Meta has unveiled a new AI model called Emu (Expressive Media Universe) that can generate incredibly realistic and aesthetically pleasing images from text captions. The key innovation behind Emu is a technique called "quality tuning" that dramatically enhances the visual appeal of images produced by AI text-to-image models.
In their paper, Meta AI researchers detail how they pre-trained a latent diffusion model using a massive dataset of 1.1 billion image-text pairs, then fine-tuned the system on just 2000 carefully curated, high-quality images. This small set of "photogenic needles in a haystack" proved surprisingly effective at guiding the AI system to generate images adhering to professional photographic principles for composition, lighting, color, focus and more.
For many, it might seem counterintuitive: why would quantity not be the primary goal in fine-tuning datasets? The answer, as the researchers argue, lies in the subjective and elusive realm of aesthetics. While 'beauty' in art remains a fiercely debated topic, the paper posits that when training AI models to generate images, quality has an unparalleled influence. This insight forms the heart of their endeavors.

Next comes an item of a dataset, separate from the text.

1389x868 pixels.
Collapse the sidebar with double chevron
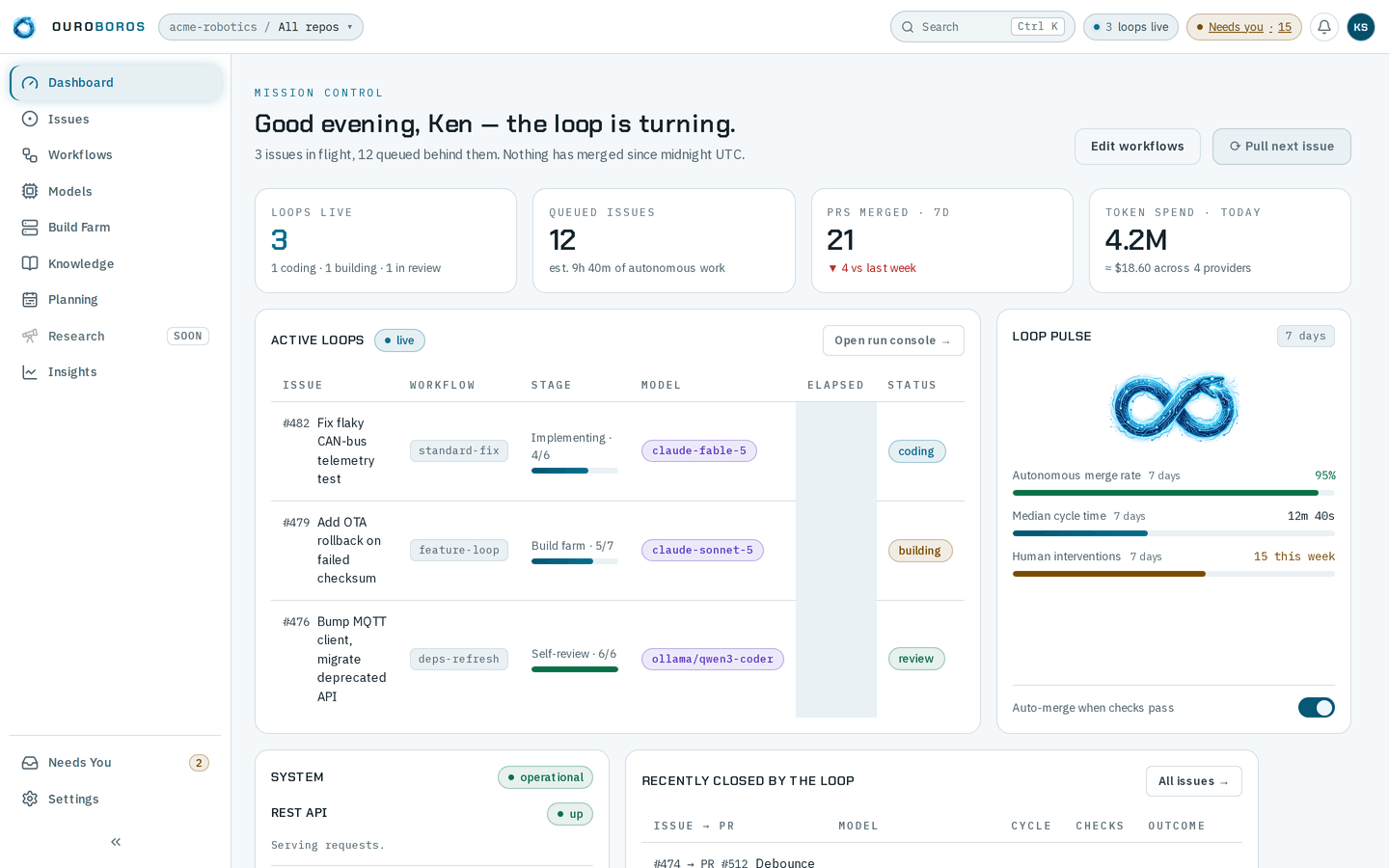pyautogui.click(x=116, y=842)
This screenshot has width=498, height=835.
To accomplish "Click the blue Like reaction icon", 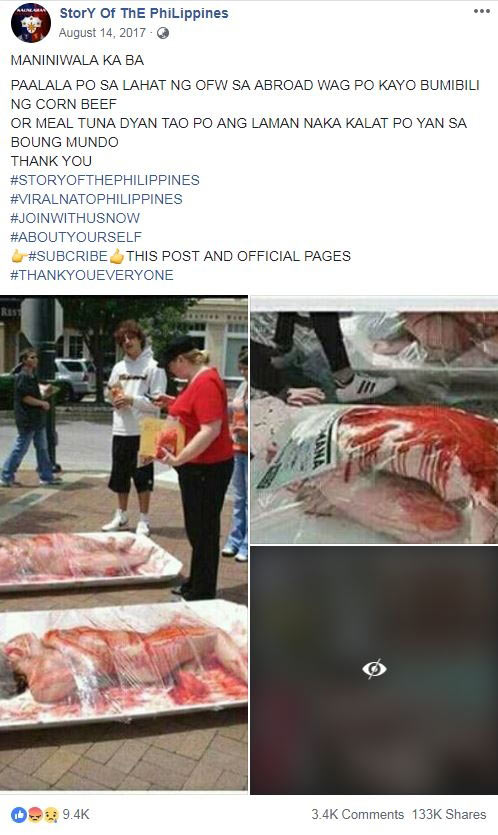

The approach Meta took to curate their dataset is a combination of modern technology and the irreplaceable human touch. Initially, they cast a wide net, harvesting billions of images, which they then refined using a series of automatic filters. These filters screened for factors like offensive content, image-text alignment, and even the sheer number of overlaying texts on the images.
However, automatic filtering could only take them so far. This is where human intervention became indispensable. Annotators, both generalists and specialists, were brought on board to sift through the images, ensuring that only the crème de la crème - those that are not just good but exceptional - made the cut. At the end of the filtering process, they retained only 2000 "exceptionally high-quality images".
The researchers dubbed this quality-tuned model 'Emu', a nod to the distinctive, attention-grabbing nature of the bird it's named after. Using two expansive sets of prompts - PartiPrompts and their own Open User Input benchmark based on real world usage - the researchers gauged the performance of Emu against its pre-trained counterpart. The results were overwhelmingly in favor of Emu, especially in terms of visual appeal and text faithfulness. Side-by-side comparisons show Emu creates images with far more vivid colors, balanced lighting, compelling subjects and aesthetic flair.
The fact that Emu outperformed its predecessor wasn't merely a testament to its efficiency but a ringing endorsement of the entire research methodology. Even in non-photorealistic settings like sketches or cartoons, Emu's superiority shone through.
Meta also compared Emu to the state-of-the-art SDXL1.0 model and found that Emu is preferred 68.4% of the time on visual appeal on the standard PartiPrompts benchmark and 71.3% on their Open User Input benchmark.
Meta researchers attribute this performance jump not just to the model architecture, but crucially to the quality and diversity of data used for fine-tuning. They found that with as few as 100 high-quality training images, Emu's generation improved markedly. This suggests that for aligning AI creativity with human aesthetics, a small set of exquisite examples can go a long way.
Emu also retains the versatility to depict diverse concepts, from portraits to landscapes to abstract art. Emu represents a big step for Meta towards AI that can turn ideas into beautiful visual content. It highlights the value of curation in ML datasets and foreshadows a future where text alone may suffice to illustrate our imagination. Emu functionality will be accessible via the Meta AI chatbot across various apps and devices.